Kinane does spend a fair amount of time on guns, but, apart from the scaldingly direct “You kill one person on accident in America, they don’t even arrest you any more: They make you a cop,” his material is directed more at the odd edges of the gun control debate. Speaking about “open carry” states, Kinane’s routine about poorly dressed people with pistols at their sides (“a very dangerous accessory”) seems innocuous enough, until it doesn’t. “That joke takes a wild turn,” he concludes, after spinning the bit into the darkness. Later, teasing his audience of “liberal, open-minded” Chicagoans for their self-righteous food snobbery by claiming to like ketchup on his hot dogs (“Sounds like somebody’s tastebuds are Republican,” he taunts the booing crowd), Kinane is a grinning, garrulous bullshit detector.

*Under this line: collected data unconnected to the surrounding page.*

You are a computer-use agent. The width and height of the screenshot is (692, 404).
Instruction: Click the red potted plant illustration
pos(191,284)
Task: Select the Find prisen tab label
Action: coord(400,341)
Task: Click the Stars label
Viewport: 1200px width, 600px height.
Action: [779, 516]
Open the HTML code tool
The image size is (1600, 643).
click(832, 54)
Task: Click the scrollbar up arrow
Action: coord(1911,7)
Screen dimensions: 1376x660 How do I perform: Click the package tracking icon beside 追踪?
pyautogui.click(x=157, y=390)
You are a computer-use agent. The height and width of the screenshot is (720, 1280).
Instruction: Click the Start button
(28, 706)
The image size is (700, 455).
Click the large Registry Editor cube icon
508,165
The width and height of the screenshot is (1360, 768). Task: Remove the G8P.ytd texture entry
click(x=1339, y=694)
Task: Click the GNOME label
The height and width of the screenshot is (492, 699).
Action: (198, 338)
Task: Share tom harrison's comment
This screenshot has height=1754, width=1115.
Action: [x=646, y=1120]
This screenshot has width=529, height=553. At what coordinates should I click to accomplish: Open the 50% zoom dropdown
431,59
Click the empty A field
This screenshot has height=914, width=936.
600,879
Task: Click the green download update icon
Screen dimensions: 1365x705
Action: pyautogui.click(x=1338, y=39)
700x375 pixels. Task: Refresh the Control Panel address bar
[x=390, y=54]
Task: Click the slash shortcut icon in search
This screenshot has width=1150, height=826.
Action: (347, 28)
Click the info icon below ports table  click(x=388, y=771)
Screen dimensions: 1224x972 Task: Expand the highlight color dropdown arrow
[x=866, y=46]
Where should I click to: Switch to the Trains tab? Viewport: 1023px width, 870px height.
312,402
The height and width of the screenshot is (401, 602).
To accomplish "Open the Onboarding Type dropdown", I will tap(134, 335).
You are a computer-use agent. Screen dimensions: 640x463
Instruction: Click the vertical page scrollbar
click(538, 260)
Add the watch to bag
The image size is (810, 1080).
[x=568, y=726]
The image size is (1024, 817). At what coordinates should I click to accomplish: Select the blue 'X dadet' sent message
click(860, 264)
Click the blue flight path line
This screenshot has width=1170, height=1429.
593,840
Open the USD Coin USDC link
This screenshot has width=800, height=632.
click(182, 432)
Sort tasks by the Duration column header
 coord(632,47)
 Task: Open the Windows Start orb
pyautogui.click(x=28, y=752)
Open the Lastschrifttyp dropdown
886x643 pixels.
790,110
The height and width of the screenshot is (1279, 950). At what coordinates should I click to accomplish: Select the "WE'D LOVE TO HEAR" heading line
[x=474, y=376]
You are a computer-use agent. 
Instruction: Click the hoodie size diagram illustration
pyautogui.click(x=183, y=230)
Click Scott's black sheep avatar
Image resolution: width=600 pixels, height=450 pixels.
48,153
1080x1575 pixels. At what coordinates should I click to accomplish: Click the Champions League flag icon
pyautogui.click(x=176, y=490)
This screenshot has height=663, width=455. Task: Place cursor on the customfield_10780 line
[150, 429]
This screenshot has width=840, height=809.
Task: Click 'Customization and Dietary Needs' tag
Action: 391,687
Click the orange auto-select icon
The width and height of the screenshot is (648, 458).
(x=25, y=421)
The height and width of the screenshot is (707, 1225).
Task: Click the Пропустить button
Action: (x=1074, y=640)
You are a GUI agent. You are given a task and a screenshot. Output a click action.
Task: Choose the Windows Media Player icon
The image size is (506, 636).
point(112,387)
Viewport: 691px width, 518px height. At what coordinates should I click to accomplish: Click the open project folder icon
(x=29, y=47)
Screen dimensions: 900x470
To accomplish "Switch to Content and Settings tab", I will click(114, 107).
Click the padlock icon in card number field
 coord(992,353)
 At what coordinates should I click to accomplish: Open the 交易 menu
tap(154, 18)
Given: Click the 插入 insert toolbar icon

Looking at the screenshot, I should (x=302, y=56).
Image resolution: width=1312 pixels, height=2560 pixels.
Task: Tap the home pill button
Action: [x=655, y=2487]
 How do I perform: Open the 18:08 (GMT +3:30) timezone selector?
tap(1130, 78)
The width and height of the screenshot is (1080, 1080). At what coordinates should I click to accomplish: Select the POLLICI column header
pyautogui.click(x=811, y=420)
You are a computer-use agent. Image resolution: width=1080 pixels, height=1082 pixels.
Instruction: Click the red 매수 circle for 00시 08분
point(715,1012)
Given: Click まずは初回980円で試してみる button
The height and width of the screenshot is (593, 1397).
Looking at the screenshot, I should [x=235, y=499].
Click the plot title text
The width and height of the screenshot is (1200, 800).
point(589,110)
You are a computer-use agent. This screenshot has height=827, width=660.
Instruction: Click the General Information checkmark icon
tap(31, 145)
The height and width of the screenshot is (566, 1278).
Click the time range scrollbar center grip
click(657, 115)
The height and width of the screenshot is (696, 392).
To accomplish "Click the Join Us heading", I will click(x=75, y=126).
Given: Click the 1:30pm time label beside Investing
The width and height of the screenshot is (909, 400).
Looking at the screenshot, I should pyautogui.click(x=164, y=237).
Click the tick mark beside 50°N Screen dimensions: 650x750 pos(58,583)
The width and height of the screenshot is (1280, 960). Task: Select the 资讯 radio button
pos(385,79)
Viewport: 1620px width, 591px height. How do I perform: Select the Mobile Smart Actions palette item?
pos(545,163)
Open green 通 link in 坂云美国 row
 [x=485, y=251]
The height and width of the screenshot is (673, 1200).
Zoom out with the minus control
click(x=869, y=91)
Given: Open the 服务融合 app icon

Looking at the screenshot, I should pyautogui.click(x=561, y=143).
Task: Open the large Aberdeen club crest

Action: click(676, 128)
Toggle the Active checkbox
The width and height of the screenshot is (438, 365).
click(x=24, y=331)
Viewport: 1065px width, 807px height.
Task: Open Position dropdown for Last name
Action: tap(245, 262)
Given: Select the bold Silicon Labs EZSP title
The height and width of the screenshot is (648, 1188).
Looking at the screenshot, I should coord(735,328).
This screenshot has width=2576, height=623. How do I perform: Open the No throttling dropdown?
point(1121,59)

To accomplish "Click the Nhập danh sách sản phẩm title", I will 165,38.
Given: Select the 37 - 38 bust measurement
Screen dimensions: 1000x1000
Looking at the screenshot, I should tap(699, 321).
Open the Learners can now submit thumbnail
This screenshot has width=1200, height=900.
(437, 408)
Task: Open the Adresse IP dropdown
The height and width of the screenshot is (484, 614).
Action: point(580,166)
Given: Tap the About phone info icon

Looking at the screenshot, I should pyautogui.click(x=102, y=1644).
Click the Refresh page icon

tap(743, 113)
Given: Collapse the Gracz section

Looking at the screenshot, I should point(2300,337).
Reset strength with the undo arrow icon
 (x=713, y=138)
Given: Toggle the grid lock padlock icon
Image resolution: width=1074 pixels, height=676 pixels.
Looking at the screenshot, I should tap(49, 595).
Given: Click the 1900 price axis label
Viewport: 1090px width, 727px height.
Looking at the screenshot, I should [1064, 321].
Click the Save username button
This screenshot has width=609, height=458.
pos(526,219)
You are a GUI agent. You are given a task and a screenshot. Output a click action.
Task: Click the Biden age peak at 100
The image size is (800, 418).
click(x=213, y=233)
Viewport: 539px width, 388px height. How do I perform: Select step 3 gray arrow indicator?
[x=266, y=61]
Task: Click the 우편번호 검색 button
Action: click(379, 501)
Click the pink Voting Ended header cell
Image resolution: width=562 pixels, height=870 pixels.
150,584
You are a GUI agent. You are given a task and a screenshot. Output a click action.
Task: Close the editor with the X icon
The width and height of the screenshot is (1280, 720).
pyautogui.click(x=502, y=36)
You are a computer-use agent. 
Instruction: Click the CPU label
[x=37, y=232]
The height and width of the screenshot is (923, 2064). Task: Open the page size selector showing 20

But Kinane’s best subject is himself. Contrasting his decades-prolonged post-adolescence (“I’m 39 and I think I might still be a prodigy at something”) to the 39-year-old doctor who diagnoses his gout, he gets into a hilarious groove acting out her hypnotic, sandwich-based exam-room patter that’s so smooth, he can’t even recall her having checked his genitals. (He feels for his wallet afterward, just to be sure.) In this scene and others—like an impression of himself never leaving his favorite hot dog place—Kinane shows just what a good character man he is. He punches up anecdotes by slipping into and out of characters (himself and others) with deceptive skill. In his rough-hewn delivery, Kinane affects a sloppy, disinterested approach. In practice, he’s anything but.